=== Problem to work on ===
Give back the records in their entirety, exactly.

=== Data for this task ===

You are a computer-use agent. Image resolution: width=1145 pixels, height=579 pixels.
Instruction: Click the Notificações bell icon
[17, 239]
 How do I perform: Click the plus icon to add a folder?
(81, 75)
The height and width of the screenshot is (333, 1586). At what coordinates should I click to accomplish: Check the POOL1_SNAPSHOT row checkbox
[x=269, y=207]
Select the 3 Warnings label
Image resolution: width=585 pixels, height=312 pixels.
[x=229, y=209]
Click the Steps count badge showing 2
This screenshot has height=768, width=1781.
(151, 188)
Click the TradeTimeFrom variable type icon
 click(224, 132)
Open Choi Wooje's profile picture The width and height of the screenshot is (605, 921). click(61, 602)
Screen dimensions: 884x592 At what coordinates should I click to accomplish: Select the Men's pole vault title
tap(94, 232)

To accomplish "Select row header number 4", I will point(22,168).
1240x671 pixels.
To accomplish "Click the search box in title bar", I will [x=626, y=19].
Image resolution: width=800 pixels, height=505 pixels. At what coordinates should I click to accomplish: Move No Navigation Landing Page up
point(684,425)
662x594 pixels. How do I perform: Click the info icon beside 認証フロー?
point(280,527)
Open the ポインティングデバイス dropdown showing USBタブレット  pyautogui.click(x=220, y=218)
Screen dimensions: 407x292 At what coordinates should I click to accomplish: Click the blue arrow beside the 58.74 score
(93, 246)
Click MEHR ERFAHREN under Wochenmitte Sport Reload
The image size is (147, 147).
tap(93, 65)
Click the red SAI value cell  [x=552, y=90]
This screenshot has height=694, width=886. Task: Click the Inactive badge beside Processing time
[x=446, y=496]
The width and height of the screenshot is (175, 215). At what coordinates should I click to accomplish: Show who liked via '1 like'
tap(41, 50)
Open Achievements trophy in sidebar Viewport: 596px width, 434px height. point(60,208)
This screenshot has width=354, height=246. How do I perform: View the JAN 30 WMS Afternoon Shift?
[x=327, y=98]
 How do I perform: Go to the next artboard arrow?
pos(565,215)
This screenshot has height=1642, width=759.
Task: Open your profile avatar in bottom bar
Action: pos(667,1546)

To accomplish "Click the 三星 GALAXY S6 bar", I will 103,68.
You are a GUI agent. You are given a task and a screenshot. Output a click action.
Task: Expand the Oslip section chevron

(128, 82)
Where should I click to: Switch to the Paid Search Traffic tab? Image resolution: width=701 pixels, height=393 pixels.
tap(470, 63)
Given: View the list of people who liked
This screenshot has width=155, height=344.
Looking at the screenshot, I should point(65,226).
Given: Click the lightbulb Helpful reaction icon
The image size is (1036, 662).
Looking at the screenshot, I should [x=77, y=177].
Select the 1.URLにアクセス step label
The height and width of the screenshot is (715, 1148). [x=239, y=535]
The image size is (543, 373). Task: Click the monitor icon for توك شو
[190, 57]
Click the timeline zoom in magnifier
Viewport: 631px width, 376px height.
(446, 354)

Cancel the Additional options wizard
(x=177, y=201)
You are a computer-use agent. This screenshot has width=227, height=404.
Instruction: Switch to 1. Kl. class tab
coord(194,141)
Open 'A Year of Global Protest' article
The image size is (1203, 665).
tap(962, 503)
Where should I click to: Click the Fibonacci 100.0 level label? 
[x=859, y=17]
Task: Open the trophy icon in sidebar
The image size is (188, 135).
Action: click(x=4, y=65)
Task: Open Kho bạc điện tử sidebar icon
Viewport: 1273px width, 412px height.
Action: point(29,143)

=== Output of the task ===
You are a computer-use agent. Image resolution: width=1145 pixels, height=579 pixels.
Instruction: Click the Notificações bell icon
[17, 239]
 How do I perform: Click the plus icon to add a folder?
(81, 75)
The height and width of the screenshot is (333, 1586). At what coordinates should I click to accomplish: Check the POOL1_SNAPSHOT row checkbox
[x=269, y=207]
Select the 3 Warnings label
Image resolution: width=585 pixels, height=312 pixels.
[x=229, y=209]
Click the Steps count badge showing 2
This screenshot has height=768, width=1781.
(151, 188)
Click the TradeTimeFrom variable type icon
 click(224, 132)
Open Choi Wooje's profile picture The width and height of the screenshot is (605, 921). click(61, 602)
Screen dimensions: 884x592 At what coordinates should I click to accomplish: Select the Men's pole vault title
tap(94, 232)

To accomplish "Select row header number 4", I will point(22,168).
1240x671 pixels.
To accomplish "Click the search box in title bar", I will [x=626, y=19].
Image resolution: width=800 pixels, height=505 pixels. At what coordinates should I click to accomplish: Move No Navigation Landing Page up
point(684,425)
662x594 pixels. How do I perform: Click the info icon beside 認証フロー?
point(280,527)
Open the ポインティングデバイス dropdown showing USBタブレット  pyautogui.click(x=220, y=218)
Screen dimensions: 407x292 At what coordinates should I click to accomplish: Click the blue arrow beside the 58.74 score
(93, 246)
Click MEHR ERFAHREN under Wochenmitte Sport Reload
The image size is (147, 147).
tap(93, 65)
Click the red SAI value cell  [x=552, y=90]
This screenshot has height=694, width=886. Task: Click the Inactive badge beside Processing time
[x=446, y=496]
The width and height of the screenshot is (175, 215). At what coordinates should I click to accomplish: Show who liked via '1 like'
tap(41, 50)
Open Achievements trophy in sidebar Viewport: 596px width, 434px height. point(60,208)
This screenshot has width=354, height=246. How do I perform: View the JAN 30 WMS Afternoon Shift?
[x=327, y=98]
 How do I perform: Go to the next artboard arrow?
pos(565,215)
This screenshot has height=1642, width=759.
Task: Open your profile avatar in bottom bar
Action: pos(667,1546)

To accomplish "Click the 三星 GALAXY S6 bar", I will 103,68.
You are a GUI agent. You are given a task and a screenshot. Output a click action.
Task: Expand the Oslip section chevron

(128, 82)
Where should I click to: Switch to the Paid Search Traffic tab? Image resolution: width=701 pixels, height=393 pixels.
tap(470, 63)
Given: View the list of people who liked
This screenshot has width=155, height=344.
Looking at the screenshot, I should point(65,226).
Given: Click the lightbulb Helpful reaction icon
The image size is (1036, 662).
Looking at the screenshot, I should [x=77, y=177].
Select the 1.URLにアクセス step label
The height and width of the screenshot is (715, 1148). [x=239, y=535]
The image size is (543, 373). Task: Click the monitor icon for توك شو
[190, 57]
Click the timeline zoom in magnifier
Viewport: 631px width, 376px height.
(446, 354)

Cancel the Additional options wizard
(x=177, y=201)
You are a computer-use agent. This screenshot has width=227, height=404.
Instruction: Switch to 1. Kl. class tab
coord(194,141)
Open 'A Year of Global Protest' article
The image size is (1203, 665).
tap(962, 503)
Where should I click to: Click the Fibonacci 100.0 level label? 
[x=859, y=17]
Task: Open the trophy icon in sidebar
The image size is (188, 135).
Action: click(x=4, y=65)
Task: Open Kho bạc điện tử sidebar icon
Viewport: 1273px width, 412px height.
Action: point(29,143)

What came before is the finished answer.